Rugeley’s analysis brings to mind Anderson’s piece on secession. Would he consider the Yucatecans an ethnic group, considering the fact that their movement was brought down largely by ethnic violence within their borders? Ideology and opportunism seem to be larger factors than ethnicity in the initial division from Mexico.

At one point, Rugeley calls the Yucatecan Republic “the longest-lived (one hesitates to use the word “successful”) secessionist movement in the history of Mexico.” (224) Yet in the same piece he discusses the separation of Texas from Mexico and the government’s attempts to put it down. I question why he does not consider Texas a secessionist movement in these terms. His discussion of the Yucatan Republic is fascinating, but I find myself wanting to know more about Texans as a separatist group.



Reading Reflection on Jason Sorens’s Secession

In the introduction to his book Secession, Jason Sorens argues that secession is relatively rare, and prompted mainly by a few factors. First, that the seceding party tends to be a minority, especially an ethnic minority, with little control over governmental policy. Second, they will only attempt to secede if the benefits of seceding are perceived to be higher than the costs. Finally, the likelihood of a minority attempting to secede may be decreased if their government either bans secession entirely, increasing the costs of seceding, or if the government allows the group more autonomy, decreasing the benefits.

While reading this piece, I realized that I had been thinking of secession in a very limited context. While I have been aware of the break-up of countries outside the United States, I had never heard the term applied in a context outside the Civil War. Clearly our class is focused on the United States, but I am interested to learn about conflicts leading to secessionist movements in other regions around the world.

Sorens’s work deals with broad matters of governmental policy, and it makes me wonder whether anyone in a position to change constitutions will ever read his work. Academics consider weighty problems, but the answers we come up with make no difference if the people in power neglect to examine them.

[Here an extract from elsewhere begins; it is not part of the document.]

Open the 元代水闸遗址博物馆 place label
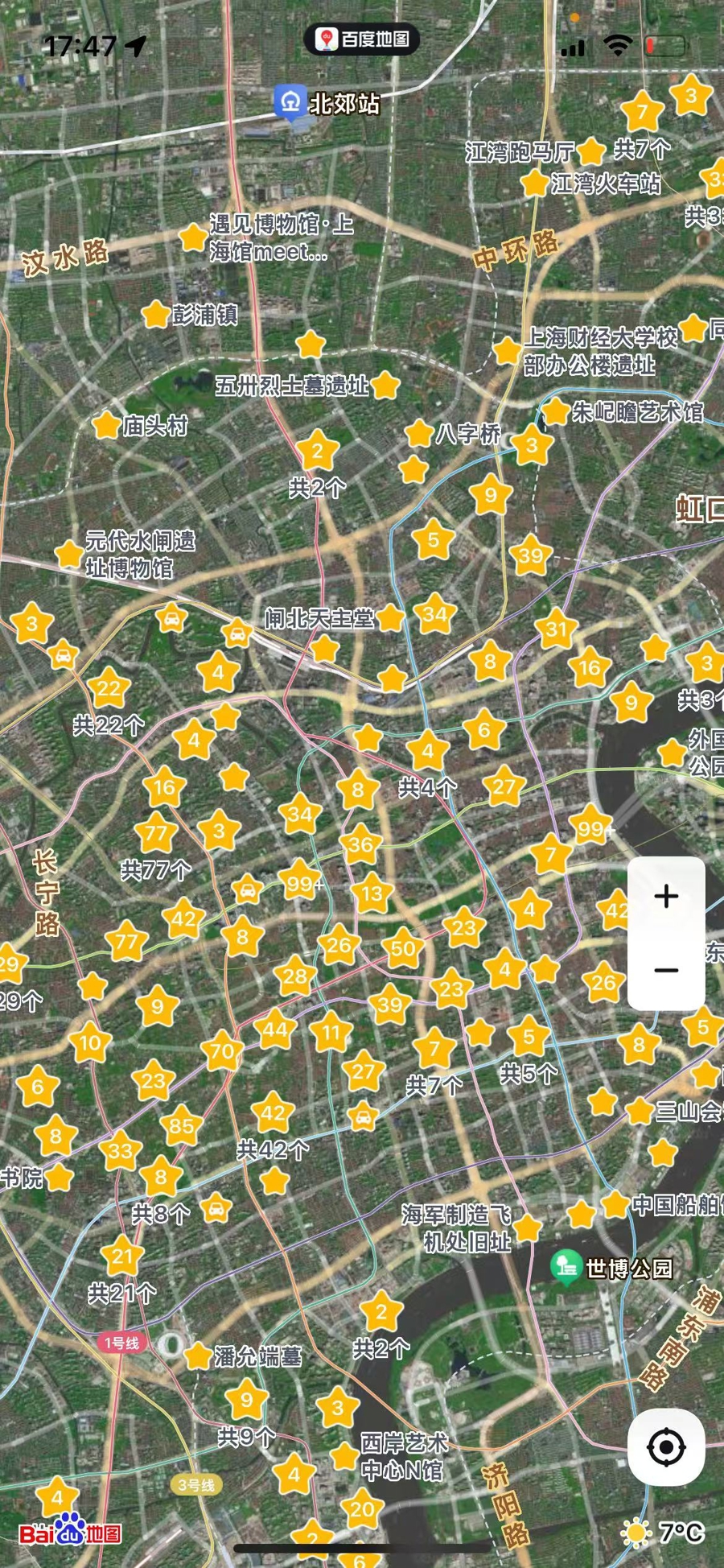The height and width of the screenshot is (1568, 724). click(140, 554)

The idea of increasing the autonomy of secessionist groups is an intriguing one. What do governments fear in letting go of those unhappy with their rule? Loss of power, control, natural resources? Perhaps they fear to look weak in front of enemies, or even that the recently seceded will unite against them. In such cases, it makes sense to allow people more freedom in order to prevent a permanent division. It might lessen conflicts in the future if people paid attention to Sorens’s work.


Hi everyone!

My name is Abi. I grew up in Raleigh, North Carolina and moved to Nelson, New Zealand when I was twelve. After finishing high school, I decided to come back to North Carolina for university.

I’m a history major, interested in colonialism and medical history, especially the history of infectious diseases. I like learning about how catastrophe impacts the social world. I am also curious about the history of the pre-Columbian Americas, which often strays more into archaeology than traditional history. In general, though, if it happened more than thirty years ago I want to know about it.

This class drew my attention because it was about the history of division. As stated above, I enjoy studying how change affects people. On top of this, I would like to know more about building websites. It is important for academic research to be accessible to the general public in order to foster inclusion instead of division. I also believe that technological literacy is an important skill for historians to have.

I look forward to getting to know all of you.